What you are asked to do: Locate each line in the records below that contains the string "icon", and copy those lines.

-- BEGIN Material supplied --

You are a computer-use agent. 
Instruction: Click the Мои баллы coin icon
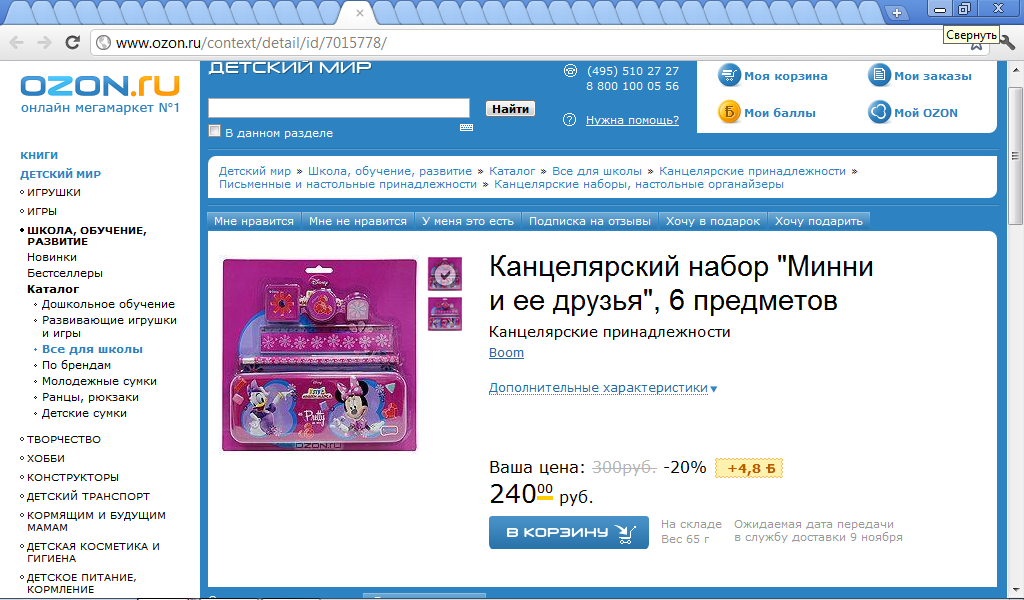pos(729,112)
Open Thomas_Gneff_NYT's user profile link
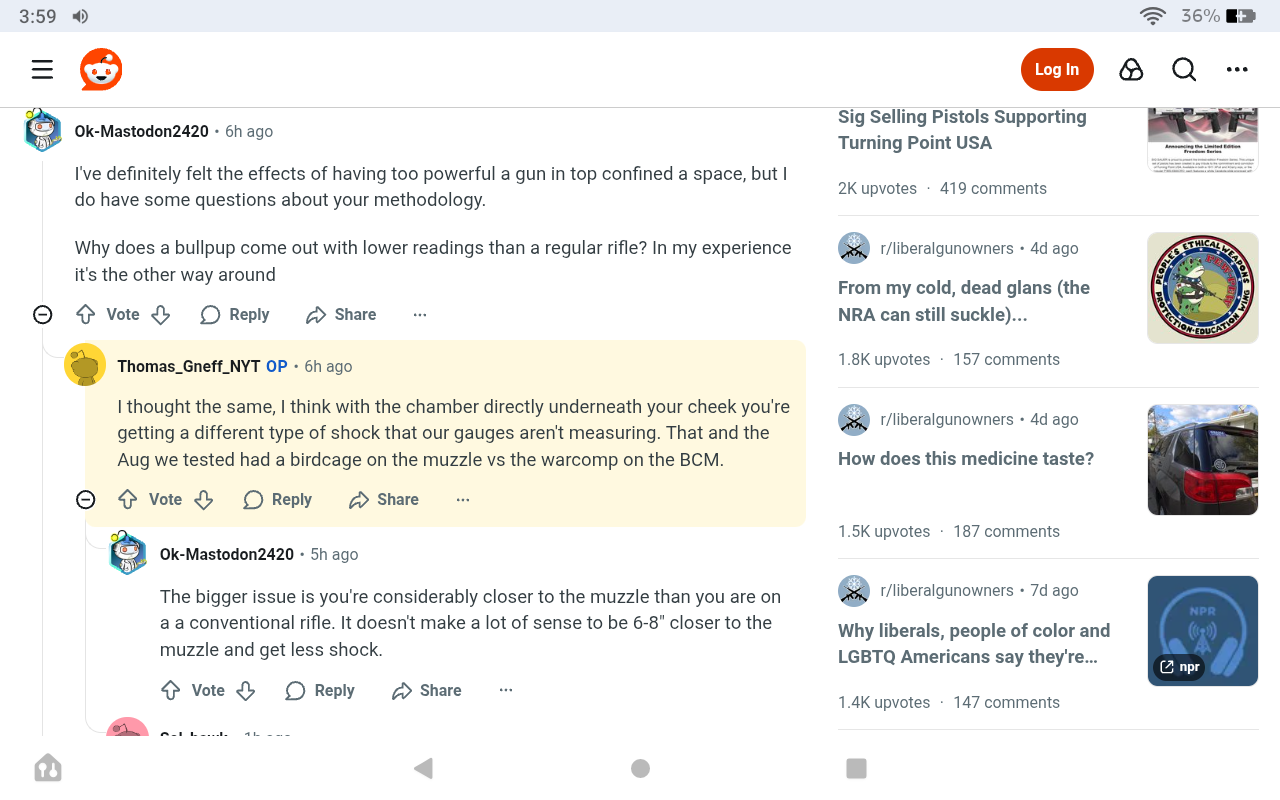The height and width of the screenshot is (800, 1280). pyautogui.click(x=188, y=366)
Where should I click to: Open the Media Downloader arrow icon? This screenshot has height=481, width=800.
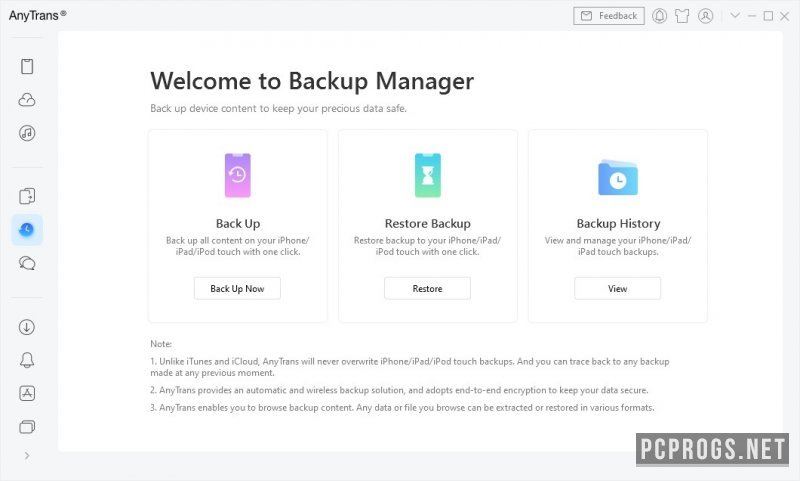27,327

-- END Material supplied --

The reply:
Instruction: Click the Мои баллы coin icon
Where should I click to: Open the Media Downloader arrow icon? This screenshot has height=481, width=800.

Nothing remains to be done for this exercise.